What Should White LGBTQ Organizations Do Post-Marriage Equality?
Are we each other’s brother’s keeper?
With this June’s historic Supreme Court ruling, Obergefell v. Hodge, that legalized same-sex marriage in all 50 states, many white LGBTQ organizations nationwide have been questioning what to do next.
Last month the Harvard Alumni Association and the Harvard Gender & Sexuality Caucus picked up the gauntlet to answer that very question, co-sponsoring a conference titled “What Should We Do After ‘I Do’?: Conversations on the Challenges That Remain for the LGBTQ Community.” Harvard alumni, students, staff, faculty, and friends came from across the country for a day-long gathering exploring the topic, with hopes of perhaps charting a future course in the unfinished struggle for LGBTQ rights and equality.

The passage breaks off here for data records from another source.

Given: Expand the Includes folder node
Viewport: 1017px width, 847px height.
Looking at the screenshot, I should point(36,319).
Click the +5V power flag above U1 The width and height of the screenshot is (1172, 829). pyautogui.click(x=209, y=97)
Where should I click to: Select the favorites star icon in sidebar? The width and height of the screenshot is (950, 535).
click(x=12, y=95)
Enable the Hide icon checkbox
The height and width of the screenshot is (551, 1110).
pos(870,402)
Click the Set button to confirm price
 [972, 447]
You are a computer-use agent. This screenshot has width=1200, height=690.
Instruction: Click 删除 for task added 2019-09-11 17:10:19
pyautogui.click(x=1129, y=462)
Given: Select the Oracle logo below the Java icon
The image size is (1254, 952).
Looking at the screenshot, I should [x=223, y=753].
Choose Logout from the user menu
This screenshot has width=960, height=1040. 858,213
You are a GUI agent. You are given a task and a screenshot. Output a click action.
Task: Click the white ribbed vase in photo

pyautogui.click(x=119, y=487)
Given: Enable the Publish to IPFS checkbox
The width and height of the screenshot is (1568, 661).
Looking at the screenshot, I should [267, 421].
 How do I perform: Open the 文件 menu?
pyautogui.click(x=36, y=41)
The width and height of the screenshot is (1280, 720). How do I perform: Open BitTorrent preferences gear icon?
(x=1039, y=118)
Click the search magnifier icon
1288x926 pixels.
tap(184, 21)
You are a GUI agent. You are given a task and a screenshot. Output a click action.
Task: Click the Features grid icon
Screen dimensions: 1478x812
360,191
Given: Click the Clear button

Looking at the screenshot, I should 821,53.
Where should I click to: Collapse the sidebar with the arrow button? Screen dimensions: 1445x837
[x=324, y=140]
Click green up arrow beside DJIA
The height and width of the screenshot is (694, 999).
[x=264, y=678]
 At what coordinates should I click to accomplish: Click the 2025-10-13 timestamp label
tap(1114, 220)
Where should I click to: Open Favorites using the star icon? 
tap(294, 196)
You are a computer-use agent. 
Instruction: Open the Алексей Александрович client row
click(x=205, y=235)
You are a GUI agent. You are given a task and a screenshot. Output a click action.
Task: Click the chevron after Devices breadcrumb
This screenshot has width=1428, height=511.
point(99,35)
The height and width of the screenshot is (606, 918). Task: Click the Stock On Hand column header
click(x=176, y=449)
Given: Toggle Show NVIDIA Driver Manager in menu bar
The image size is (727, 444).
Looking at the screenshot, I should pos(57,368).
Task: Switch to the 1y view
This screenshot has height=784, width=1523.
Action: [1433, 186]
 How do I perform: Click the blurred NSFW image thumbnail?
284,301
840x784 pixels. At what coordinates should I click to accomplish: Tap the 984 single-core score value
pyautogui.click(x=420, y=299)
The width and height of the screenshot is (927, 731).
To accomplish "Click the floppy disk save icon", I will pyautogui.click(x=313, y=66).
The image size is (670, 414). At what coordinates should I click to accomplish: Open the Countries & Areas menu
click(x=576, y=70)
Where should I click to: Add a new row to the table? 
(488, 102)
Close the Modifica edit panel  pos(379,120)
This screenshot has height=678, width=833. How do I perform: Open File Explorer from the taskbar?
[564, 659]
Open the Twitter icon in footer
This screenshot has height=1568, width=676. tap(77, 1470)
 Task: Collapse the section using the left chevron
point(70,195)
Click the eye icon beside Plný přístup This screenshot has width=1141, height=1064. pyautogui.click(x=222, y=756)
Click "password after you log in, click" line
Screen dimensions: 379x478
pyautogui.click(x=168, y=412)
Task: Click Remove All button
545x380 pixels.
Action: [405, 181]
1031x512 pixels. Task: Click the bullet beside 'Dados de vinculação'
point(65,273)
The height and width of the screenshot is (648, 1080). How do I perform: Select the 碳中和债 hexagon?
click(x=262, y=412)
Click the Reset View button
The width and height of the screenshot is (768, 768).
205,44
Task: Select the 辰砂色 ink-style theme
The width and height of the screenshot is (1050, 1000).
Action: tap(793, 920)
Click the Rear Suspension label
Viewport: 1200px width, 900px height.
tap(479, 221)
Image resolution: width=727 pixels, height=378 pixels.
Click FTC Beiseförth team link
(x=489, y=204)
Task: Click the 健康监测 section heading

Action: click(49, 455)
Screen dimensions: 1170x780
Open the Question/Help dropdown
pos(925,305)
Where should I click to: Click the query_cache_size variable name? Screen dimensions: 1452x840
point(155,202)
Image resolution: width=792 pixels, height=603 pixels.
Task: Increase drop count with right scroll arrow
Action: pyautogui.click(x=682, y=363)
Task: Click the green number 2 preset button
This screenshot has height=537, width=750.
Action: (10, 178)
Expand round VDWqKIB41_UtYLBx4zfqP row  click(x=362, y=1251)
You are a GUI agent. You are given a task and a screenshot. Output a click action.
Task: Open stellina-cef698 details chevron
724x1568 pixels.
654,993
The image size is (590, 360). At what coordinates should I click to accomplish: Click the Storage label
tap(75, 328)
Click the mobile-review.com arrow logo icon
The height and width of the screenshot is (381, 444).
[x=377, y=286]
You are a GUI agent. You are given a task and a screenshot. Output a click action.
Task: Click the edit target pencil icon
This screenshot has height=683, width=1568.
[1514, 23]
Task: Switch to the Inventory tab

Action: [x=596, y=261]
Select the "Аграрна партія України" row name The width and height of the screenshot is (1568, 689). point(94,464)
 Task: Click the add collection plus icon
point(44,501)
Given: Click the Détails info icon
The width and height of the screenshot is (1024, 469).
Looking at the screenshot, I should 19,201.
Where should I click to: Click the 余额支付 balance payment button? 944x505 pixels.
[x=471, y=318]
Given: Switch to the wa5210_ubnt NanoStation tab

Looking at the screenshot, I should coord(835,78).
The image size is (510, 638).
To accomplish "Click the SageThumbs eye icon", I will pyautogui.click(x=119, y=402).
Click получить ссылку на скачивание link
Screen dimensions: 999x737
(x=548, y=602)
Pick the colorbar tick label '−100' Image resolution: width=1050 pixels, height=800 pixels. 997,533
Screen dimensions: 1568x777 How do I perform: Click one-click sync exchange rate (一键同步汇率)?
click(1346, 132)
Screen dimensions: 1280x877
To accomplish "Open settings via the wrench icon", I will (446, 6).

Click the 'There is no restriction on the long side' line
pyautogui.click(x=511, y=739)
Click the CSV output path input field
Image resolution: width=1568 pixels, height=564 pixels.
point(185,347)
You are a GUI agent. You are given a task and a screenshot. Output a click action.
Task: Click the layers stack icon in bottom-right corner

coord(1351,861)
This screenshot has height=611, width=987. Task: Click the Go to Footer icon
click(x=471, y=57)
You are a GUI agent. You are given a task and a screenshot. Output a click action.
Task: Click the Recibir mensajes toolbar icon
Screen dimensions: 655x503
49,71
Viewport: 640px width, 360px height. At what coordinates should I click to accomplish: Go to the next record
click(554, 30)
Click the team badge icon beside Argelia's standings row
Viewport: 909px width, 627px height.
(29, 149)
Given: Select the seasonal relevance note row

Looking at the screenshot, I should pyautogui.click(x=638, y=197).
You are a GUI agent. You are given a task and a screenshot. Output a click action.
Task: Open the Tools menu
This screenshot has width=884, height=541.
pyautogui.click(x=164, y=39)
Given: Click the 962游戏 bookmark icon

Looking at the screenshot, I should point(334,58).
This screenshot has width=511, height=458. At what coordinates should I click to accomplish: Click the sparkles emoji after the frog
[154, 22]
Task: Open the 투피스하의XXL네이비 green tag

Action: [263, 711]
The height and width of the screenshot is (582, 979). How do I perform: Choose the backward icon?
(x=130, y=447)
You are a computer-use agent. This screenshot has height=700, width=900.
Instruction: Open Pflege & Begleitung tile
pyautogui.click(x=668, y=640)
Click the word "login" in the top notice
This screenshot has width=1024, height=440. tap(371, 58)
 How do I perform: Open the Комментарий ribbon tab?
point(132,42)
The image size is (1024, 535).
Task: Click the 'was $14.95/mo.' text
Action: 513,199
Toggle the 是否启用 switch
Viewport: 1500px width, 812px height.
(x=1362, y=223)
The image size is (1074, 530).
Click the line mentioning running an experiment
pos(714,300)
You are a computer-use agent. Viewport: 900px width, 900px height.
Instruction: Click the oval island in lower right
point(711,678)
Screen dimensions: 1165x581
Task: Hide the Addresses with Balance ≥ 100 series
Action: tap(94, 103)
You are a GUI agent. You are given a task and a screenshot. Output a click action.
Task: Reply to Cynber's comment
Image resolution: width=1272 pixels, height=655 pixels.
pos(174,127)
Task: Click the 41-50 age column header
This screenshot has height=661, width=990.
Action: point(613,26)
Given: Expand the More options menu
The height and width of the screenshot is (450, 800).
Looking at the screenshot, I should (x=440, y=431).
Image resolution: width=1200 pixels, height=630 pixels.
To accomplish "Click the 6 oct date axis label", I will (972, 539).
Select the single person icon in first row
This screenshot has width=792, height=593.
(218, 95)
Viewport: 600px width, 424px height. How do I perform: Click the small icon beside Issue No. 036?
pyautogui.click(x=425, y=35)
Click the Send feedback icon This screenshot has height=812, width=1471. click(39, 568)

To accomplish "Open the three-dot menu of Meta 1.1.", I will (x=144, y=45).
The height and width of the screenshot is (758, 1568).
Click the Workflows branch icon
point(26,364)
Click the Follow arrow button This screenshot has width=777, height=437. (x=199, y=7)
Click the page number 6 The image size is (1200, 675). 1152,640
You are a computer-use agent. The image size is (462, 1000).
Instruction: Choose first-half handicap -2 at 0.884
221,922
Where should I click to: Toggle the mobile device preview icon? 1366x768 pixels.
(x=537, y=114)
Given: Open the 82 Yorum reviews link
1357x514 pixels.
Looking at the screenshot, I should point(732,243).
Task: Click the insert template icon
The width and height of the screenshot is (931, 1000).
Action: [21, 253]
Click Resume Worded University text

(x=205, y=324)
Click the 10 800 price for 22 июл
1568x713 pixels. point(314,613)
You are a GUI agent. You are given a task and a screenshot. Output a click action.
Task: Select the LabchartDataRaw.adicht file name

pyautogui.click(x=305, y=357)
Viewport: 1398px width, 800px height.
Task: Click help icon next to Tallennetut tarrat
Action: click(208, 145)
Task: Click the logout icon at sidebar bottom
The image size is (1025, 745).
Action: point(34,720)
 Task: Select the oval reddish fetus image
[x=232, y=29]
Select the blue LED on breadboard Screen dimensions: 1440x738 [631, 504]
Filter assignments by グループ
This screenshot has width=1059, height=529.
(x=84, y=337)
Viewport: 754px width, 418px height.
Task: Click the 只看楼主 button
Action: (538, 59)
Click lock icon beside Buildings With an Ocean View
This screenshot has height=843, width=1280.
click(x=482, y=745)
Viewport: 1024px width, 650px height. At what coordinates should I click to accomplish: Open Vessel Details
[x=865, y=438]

The challenge of what to do next among many of the conference attendees appeared daunting—reach out to LGBTQ communities of color.
And for good reasons.
Any reaching out to communities of color will, undoubtedly, dredge up the history of how this country’s same-sex marriage debate created much consternation and polarization between LGBTQ communities of color and white LGBTQ communities. With white LGBTQ political and religious organizations now attempting to bridge this historic divide, many communities of color are asking what’s in it for them.
While many LGBTQ communities of color will embrace the larger LGBTQ community’s offers to be inclusive, others feel that the white queer community, in 2015, is coming a day late and a dollar short. And any effort now is seen as disingenuous if not patronizing.
Bitter internecine feuds among LGBTQ communities of color and the dominate community—concerning how to frame the marriage debate and the strategies employed in the process—have left both sides battle worn.
And needless to say, the trip down memory lane is a painful one.
With the passing of Proposition 8 and blaming the African American community for its victory at the ballot box, the struggle for marriage equality showed us all that it would be a state-by-state battle, where the demographics of each state indeed came into play.
Some strategists felt all along that communities of color—both straight and queer—were liabilities, slowing, if not disrupting, the process, progress and momentum in this nationwide culture war.
These activists openly stated and showed in their community strategies and organizing that they didn’t want or need queer communities of color, especially in predominately white states, to win the battle.
And their reason was the following: With enough successive wins from less heterogeneous LGBTQ and straight communities, like Iowa, Connecticut, Vermont, and, yes, even my state of Massachusetts, these judicial endorsements of same-sex marriages not only increase public acceptance of LGBTQ nuptials, but these endorsements could conceivably push more quickly the issue of marriage equality to the federal level for LGBTQ Americans all the way to the U. S. Supreme Court, circumventing our internal wars of class, race, and homophobic faith communities entirely.
Sadly, many of our state-by-state battles for marriage equality continued to be framed as a single-issue agenda, even after being advised otherwise.
These battles addressed the concerns and values of an elite few, regardless of the size of its LGBTQ communities of color.
And, with the LGBTQ community being the fastest disenfranchised group to touch the fringes of America’s mainstream since the Stonewall Riots in 1969, some contested the only thing holding the larger community back is LGBTQ communities of color.
Communities of color fought back stating we cannot be deployed in the marriage equality battle in a used-when-needed basis, like token moments for photo-ops.
In response to the how the marriage debate initially took shape, many LGBTQ communities of color organizations sprung up to address their needs—focusing not only on HIV/AIDs ravaging their communities, but, also on unemployment, gang violence, LGBTQ youth homelessness, and homophobic clergy, to name a few.
I have been asked by several white activists and organizations post-marriage equality: “Is it now too late trying to reach out to communities of color?”
It’s a similar questions that was asked of me in 2005 when a board member of a statewide gay organization, who did not want to be identified, wrote to me stating the following:
The board is interested in looking at its own white privilege as it seeks to work with the African-American religious community. We have realized that most of our communities of faith are predominantly white communities. This concerns us…We [have] voted to begin a process of understanding white privilege and the ways in which we can seem to be antiracist.
I cannot speak for all communities of color let alone the ones I identify with. However, as one who sits at the intersections of several identities my query to white LGBTQ activists and organizations is the following:
Will efforts to reach out to communities of color be matched by the same agency, urgency, time and dollars spent on marriage equality?
If not, my question—are we each other’s brother’s keeper—is answered.